And if someone wants to optimize for best perf, power and thermal, they need to
do the work. There's only so much you can do on their behalf that is actually
scalable.

System designers want apps (all type of apps) to take best advantage of the
hardware they built.

App writers want to write portable software that gives the desired experience
on all type of systems without special optimization.

> 
> [...]
> 
> > Note the original min/wakeup_granularity_ns, latency_ns etc were tuned by
> > default for throughput by the way (server market bias). You can manipulate
> > those and get better latencies.
> 
> Those knobs aren't available anymore in EEVDF.
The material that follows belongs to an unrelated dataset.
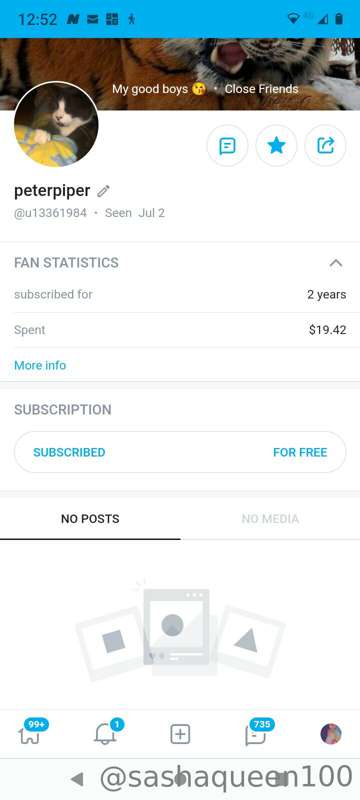The height and width of the screenshot is (800, 360).
Task: Collapse the Fan Statistics section chevron
Action: [336, 263]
I generalized my statement as I didn't expect many have moved to 6.6 LTS, which
is the only one that has EEVDF.

EEVDF has base_slice_ns. What value do you read on your system? What is your
TICK value and how m any CPUs do you have?

>  
> [...]
> 
> > point IMO, not the scheduler algorithm. If the latter need to change, it needs
> > to be as the result of this friction - which what EEVDF came about from to my
> > understanding. To enable implementing a latency interface easier. But Vincent
> > had a working implementation with CFS too which I think would have worked fine
> > by the way.
> 
> This friction is nothing new. It's why we already find ourselves in the
> unfortunate position of having a large corpus of out of tree scheduler patches.
> If there is a lot of performance being left on the table, vendors are going to
> find a way to get that performance. Corporations don't need our consent to ship
> kernels with custom schedulers on their devices. They've already been doing it
> for years, and it's ultimately the users who suffer.

I think everyone agrees on the need to improve. But..

> 
> I genuinely believe that the fair.c scheduler will benefit from being able to
> apply ideas conceived in a sched_ext scheduler which end up working well for
> general use cases. For example, in scx_rusty, we’re able to get very good
> interactivity [0] by determining a task’s deadline as a function of its average

. I am really failing to see why you jumped to the fact we need a new
scheduler. And you'll find a lot of skepticism about the validity of your
results. We have no clue what kind of unknown constraint you've left out with
these test. And how limited your environment is.

> runtime (along with some other great ideas that Changwoo first added to
> scx_lavd) rather than from its eligibility + slice as with what EEVDF does.

You'll find soon that the concept of runtime is hard. And generally there's
a big soup of tasks running in the system. Most of which have no real deadline.
Only few do. And corner cases are the complexity of any situation when you
have more tasks that need to run immediately than you have CPUs to distribute
them on. I don't think we can figure this out automatically based on runtime.

> Over the course of a day or two, I tried way more ideas that didn’t work than
> would have been possible in that time frame than with a recompile-reboot cycle,
> and ended up finding one that seems to work very well. It would be awesome if
> these ideas were added to EEVDF so that everyone can benefit.

Why do you think they're applicable? And how do you know you're not working
around different problems? Or have missed constraints in your testing once
applied will make the whole results invalid?

Too many unknowns IMHO. I am not against a different scheduler algorithm if it
proves to be a more generic default. But you'll find first you have to explain
what has failed in current one and what kind of analysis made you reach this
conclusion. And then you'll find you'll need to actually do it in the kernel
taking into account all the constraints that you must handle to prove it is
still as valid as you initially thought.

And I can only share my experience, I don't think the algorithm itself is the
bottleneck here. The devil is in the corner cases. And these are hard to deal
with without explicit hints.

The biggest issue I see generally with the default behavior is that
traditionally it has been biased towards throughput because those folks are
the one that keep reporting regressions when anything changes on the list.

Please add your voice and report problems when you notice things don't work for
you. That's the best way to ensure there's visibility of these issues. It seems
to me you're hitting problems that people expect to work. But I have no clue
what problems you have. I am not sure if this was reported somewhere else, but
it seems not.


Thanks!

--
Qais Yousef